### Your tasks
**A)** Answer these questions from the text on container builds, one line each:
(i) When you run container build, what does the CLI communicate with?
(ii) What connection carries that communication?
(iii) Which kind of process does XPC only work between?
**B)** Rewrite the text on container builds starting at "Every article in" and ending at "to their constraints.", putting "virtio-vsock" wherever "vsock" appears.
**C)** Recast the paragraph of the text on container builds that begins "This isn't arbitrary" as a short bulleted list that keeps its main facts.

### Reading text
☆ ☆ ☆ ☆ ☆ ☆ ☆
Every article in this series so far has centered on XPC — the macOS-native IPC mechanism that connects the CLI to the API server to the helper daemons. The build subsystem breaks that pattern entirely. When you run container build, the CLI communicates with a BuildKit process running inside a Linux container VM via gRPC over a vsock socket. No XPC, no Mach services, no launchd — just a raw socket connection from macOS into the guest VM.

This isn't arbitrary. It's a direct consequence of the one-VM-per-container architecture: BuildKit is a Linux process, and Linux processes can't participate in macOS XPC. gRPC over vsock is the natural bridge between the two worlds. Understanding this system completes the picture of how apple/container's communication patterns adapt to their constraints.

Why gRPC Instead of XPC for Builds

The build subsystem's architecture falls out of a simple constraint: BuildKit runs inside a Linux VM, and XPC only works between macOS processes.
☆ ☆ ☆ ☆ ☆ ☆ ☆
### Available data
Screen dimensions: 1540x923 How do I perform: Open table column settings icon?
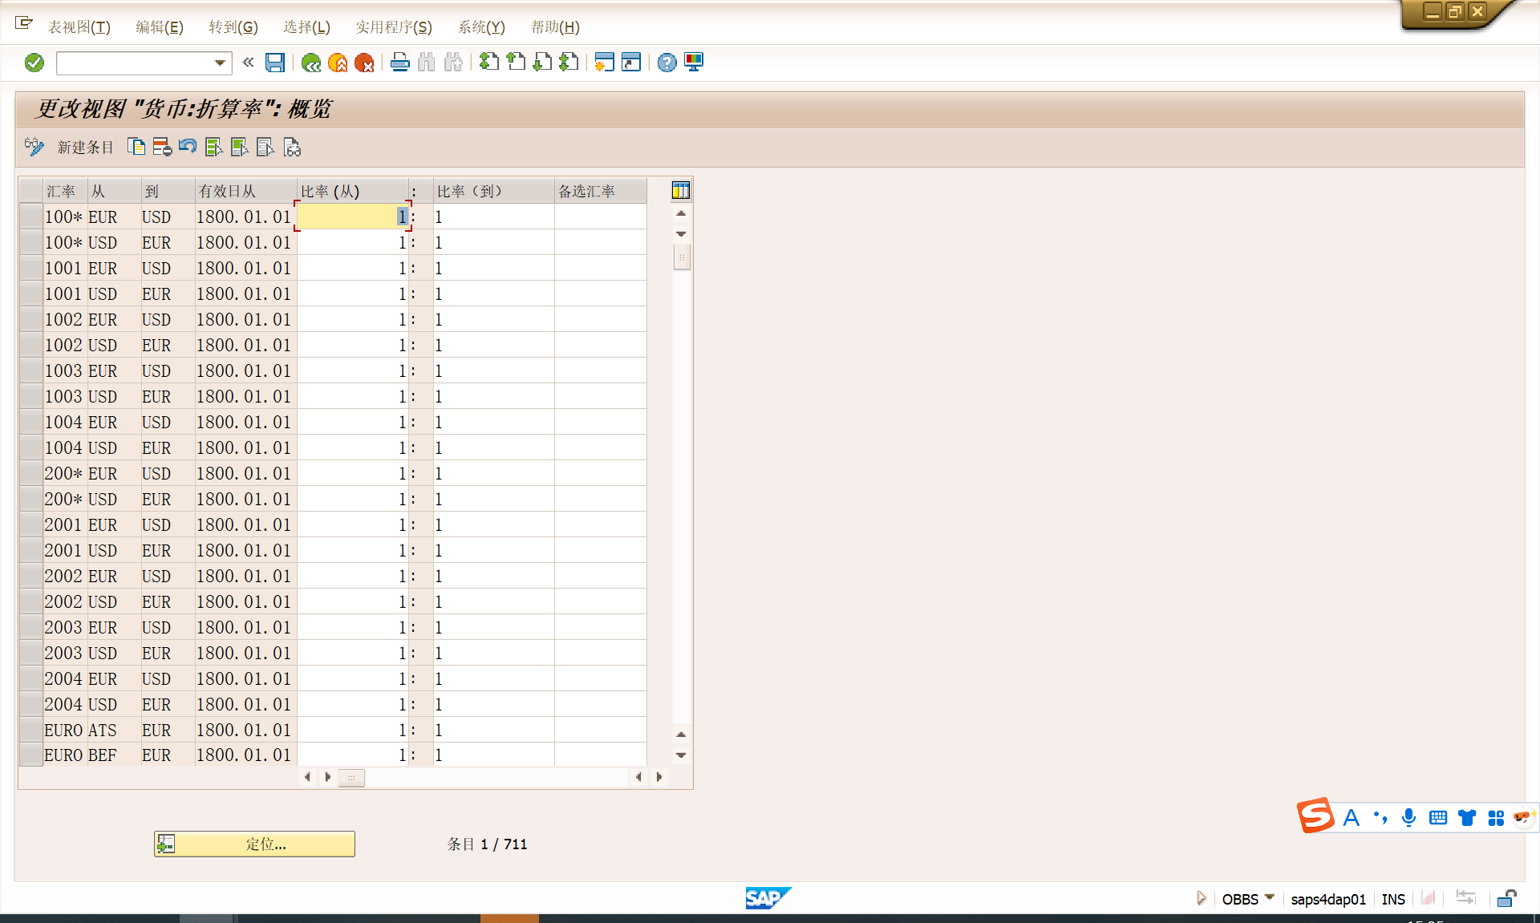tap(680, 190)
☆ ☆ ☆ ☆ ☆ ☆ ☆
### Outputs by task
**A)**
(i) A BuildKit process running inside a Linux container VM.
(ii) gRPC over a vsock socket.
(iii) macOS processes.

**B)**
Every article in this series so far has centered on XPC — the macOS-native IPC mechanism that connects the CLI to the API server to the helper daemons. The build subsystem breaks that pattern entirely. When you run container build, the CLI communicates with a BuildKit process running inside a Linux container VM via gRPC over a virtio-vsock socket. No XPC, no Mach services, no launchd — just a raw socket connection from macOS into the guest VM.

This isn't arbitrary. It's a direct consequence of the one-VM-per-container architecture: BuildKit is a Linux process, and Linux processes can't participate in macOS XPC. gRPC over virtio-vsock is the natural bridge between the two worlds. Understanding this system completes the picture of how apple/container's communication patterns adapt to their constraints.

**C)**
- The design follows directly from the one-VM-per-container architecture.
- BuildKit is a Linux process, and Linux processes can't participate in macOS XPC.
- gRPC over vsock is the natural bridge between the two worlds.
- Understanding this system completes the picture of how apple/container's communication patterns adapt to their constraints.